Radiation-Induced Protein Protects Against Radiation Damage
Understanding how cells repair DNA damage from ionizing radiation is a major focus of low-dose radiation biology research. New research now explains how a multifunctional protein protects against low dose radiation-induced DNA damage. The translationally controlled tumor protein (TCTP) is a highly conserved protein found in mammals, plants, and yeast. TCTP participates in numerous cellular processes, including protein synthesis, cell growth, and allergic reactions. A critical role of TCTP is found in a cell’s ability to repair DNA damage and maintain genomic integrity in response to stressful agents. The investigators had previously observed adaptive responses when normal human cells were exposed to low doses of gamma rays that mimic human exposure during diagnostic radiography or occupational activities. Specifically, these irradiated cells exhibited significantly less chromosomal damage than observed in nonirradiated cells.
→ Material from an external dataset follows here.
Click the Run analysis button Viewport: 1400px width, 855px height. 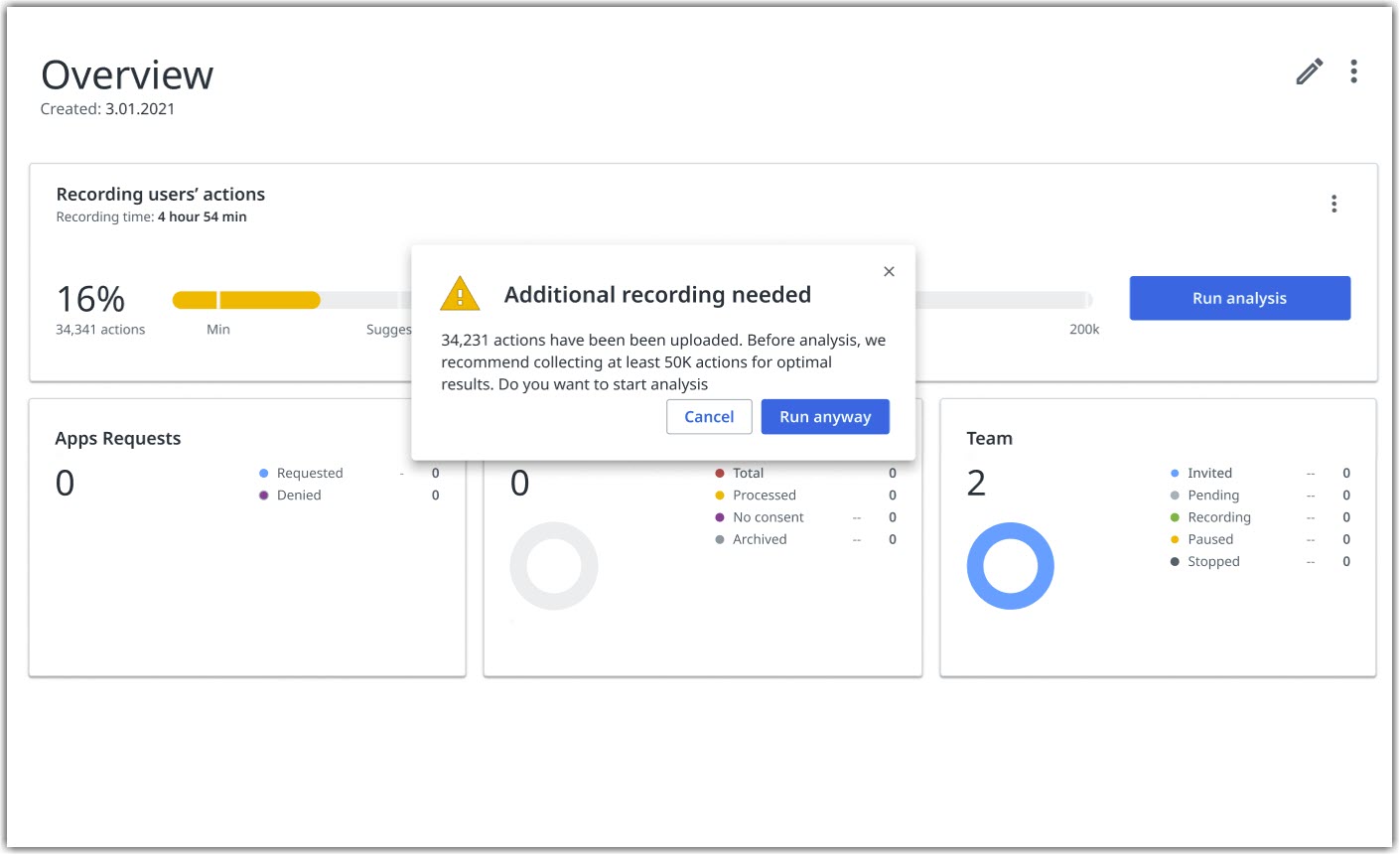click(x=1239, y=298)
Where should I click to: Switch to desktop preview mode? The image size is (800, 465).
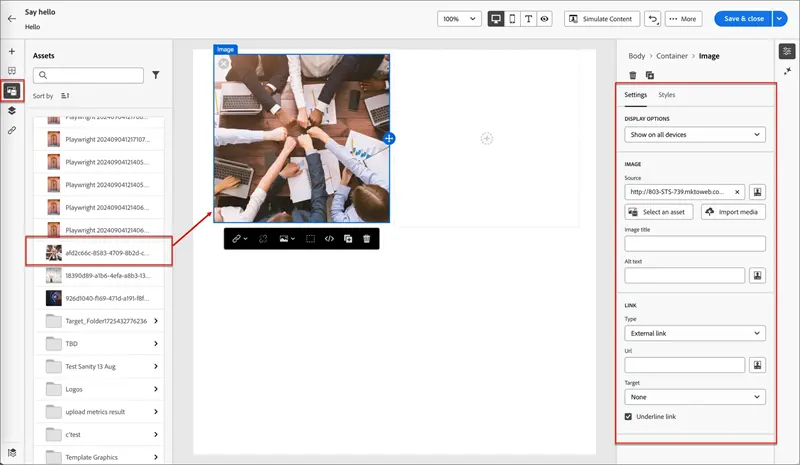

Their new findings show that this protective effect only occurs in the presence of TCTP. This study demonstrates that after exposure to low doses of ionizing radiation, signals are activated that have the potential to stimulate protective mechanisms that could reduce the risk from radiation exposure. The new study was carried out by scientists at the University of Medicine and Dentistry of New Jersey and the Fourth Military Medical University in the People’s Republic of China.
Zhang, J., S. M. de Toledo, B. N. Pandev, G. Guo, D. Pain, H. Li, and E. I. Azzam. 2012. “Role of the Translationally Controlled Tumor Protein in DNA Damage Sensing and Repair,” Proceedings of the National Academy of Sciences USA 109(16), E926–E933. DOI: 10.1073/pnas.1106300109.